In commemoration of the forty-fifth anniversary of Elvis Presley’s passing, I’ve got my hands on a totally exclusive titbit: an extract from Tom Doyle’s forthcoming Running Up That Hill: 50 Visions of Kate Bush. It’s a fragmentary guide to the maverick musical genius based around their conversations, and which is set to be published in October 2022 by Nine Eight Books.
With Tom a former Q and MOJO magazine colleague and author of well regarded biographies on Billy Mackenzie, Elton John and Paul McCartney I just knew this one would be worth asking for.

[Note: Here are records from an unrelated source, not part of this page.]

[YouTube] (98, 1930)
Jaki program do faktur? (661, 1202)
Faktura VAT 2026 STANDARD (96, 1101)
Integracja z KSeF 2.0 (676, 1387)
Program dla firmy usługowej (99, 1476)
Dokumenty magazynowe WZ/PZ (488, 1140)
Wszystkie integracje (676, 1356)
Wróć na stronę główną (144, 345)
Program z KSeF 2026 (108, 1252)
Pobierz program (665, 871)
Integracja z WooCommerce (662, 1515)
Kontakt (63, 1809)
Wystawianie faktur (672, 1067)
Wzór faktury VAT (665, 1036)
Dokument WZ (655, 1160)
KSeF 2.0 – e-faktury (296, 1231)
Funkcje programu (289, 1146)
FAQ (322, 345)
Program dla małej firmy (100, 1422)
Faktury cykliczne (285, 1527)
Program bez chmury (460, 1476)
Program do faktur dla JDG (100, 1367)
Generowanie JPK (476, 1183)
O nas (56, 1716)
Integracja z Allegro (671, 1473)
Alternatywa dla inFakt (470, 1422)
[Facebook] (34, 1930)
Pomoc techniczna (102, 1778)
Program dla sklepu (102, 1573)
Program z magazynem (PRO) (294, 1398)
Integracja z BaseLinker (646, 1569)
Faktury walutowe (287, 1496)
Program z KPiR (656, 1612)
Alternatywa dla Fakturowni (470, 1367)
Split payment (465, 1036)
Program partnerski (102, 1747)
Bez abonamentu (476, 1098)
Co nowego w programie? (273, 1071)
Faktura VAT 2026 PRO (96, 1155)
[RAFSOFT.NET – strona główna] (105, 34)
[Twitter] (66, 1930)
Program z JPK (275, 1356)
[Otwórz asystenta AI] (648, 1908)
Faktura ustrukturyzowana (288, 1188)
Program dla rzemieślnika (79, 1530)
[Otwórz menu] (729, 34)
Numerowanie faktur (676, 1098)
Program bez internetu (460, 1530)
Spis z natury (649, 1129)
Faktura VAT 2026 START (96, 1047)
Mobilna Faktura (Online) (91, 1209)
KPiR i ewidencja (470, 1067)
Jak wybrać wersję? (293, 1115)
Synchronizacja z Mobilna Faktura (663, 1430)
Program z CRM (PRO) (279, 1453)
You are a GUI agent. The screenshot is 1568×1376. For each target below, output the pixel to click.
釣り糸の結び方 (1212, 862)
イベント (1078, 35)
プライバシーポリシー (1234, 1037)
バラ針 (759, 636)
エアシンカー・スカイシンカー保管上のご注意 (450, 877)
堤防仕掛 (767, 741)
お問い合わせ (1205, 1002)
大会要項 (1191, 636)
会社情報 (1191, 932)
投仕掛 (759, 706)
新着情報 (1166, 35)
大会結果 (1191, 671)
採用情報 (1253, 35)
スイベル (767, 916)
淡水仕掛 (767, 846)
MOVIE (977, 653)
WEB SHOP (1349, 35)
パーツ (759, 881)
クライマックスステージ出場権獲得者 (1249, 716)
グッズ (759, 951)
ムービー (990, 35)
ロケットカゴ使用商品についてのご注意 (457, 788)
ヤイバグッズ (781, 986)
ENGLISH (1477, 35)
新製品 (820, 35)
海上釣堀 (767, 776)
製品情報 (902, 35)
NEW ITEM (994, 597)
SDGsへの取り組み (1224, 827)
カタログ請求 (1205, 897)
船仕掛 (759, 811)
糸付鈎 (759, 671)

This is the passage about Bush’s 2005 comeback 45 King Of The Mountain, about you-know-who, wondering if he‘s still alive and “looking like a happy man.” Hot dawg.
For Aerial, Bush reassembled familiar cast members from her previous albums: drummer Stuart Elliott, who by this stage had played on every one of her records since The Kick Inside (‘He’s a bit like my lucky mascot now,’ she said), her brother Paddy on backing vocals, Del Palmer engineering and playing bass, Danny McIntosh providing guitar parts.
There were some new faces – Lol Creme (10cc/Godley & Creme) sang with her on ‘π’ and ‘Nocturn’, Gary Brooker (Procol Harum) played organ or sang on three tracks, including the duet chorus of ‘Somewhere in Between’. But nevertheless the core of her creative operation involved people long-known to her.
Aerial began with ‘King of the Mountain’, the first song Kate had written for the album. Its lyric explored the idea that Elvis Presley was alive and well and living in some remote, snowy, elevated location. More significantly, it was someone who’d had myths built around her, writing about another individual who’d had even greater myths built around him. It was essentially a song about fame.
‘There’s only three or four people who’ve been as famous as Elvis,’ Bush reckoned. ‘You’ve got Elvis, you’ve got Frank Sinatra . . . even Marilyn Monroe, I think it probably happened more after she died. But Sinatra and Elvis lived these lives that . . . I mean . . . I can’t imagine what it must have been like.
‘What a horrible nightmare. Particularly for somebody like Elvis. Because the impression I get was that he was fun-loving and just happened to be really gorgeous and sexy and talented. And I think, y’know, partly why people respond to him the way they do – and I really feel strongly about this – is that people [sense] an intention from somebody, whether it’s an actor or a singer. People felt that Elvis was a really genuinely sweet person and that’s why everybody loves him so much. Not that I know a great deal about Elvis, but I thought he was a very beautiful- looking man with a fantastic voice and this fun-loving quality where you see he’s up there kind of taking the piss out of himself.’
I said I’d recently re-watched Presley’s 1970 Vegas-era documentary, That’s the Way It Is, and it had struck me that it often must have been a real laugh being Elvis.
‘Well, I hope it was. What I see is somebody who was a sweetheart in the truest sense, just being eaten alive. To be as famous as he was . . . how could anybody survive that and still be a human being? I see him as being destroyed really by the fact that he was so famous. So I just love the idea of him being alive somewhere, away from all the people and the greed and the wanting to take him over.’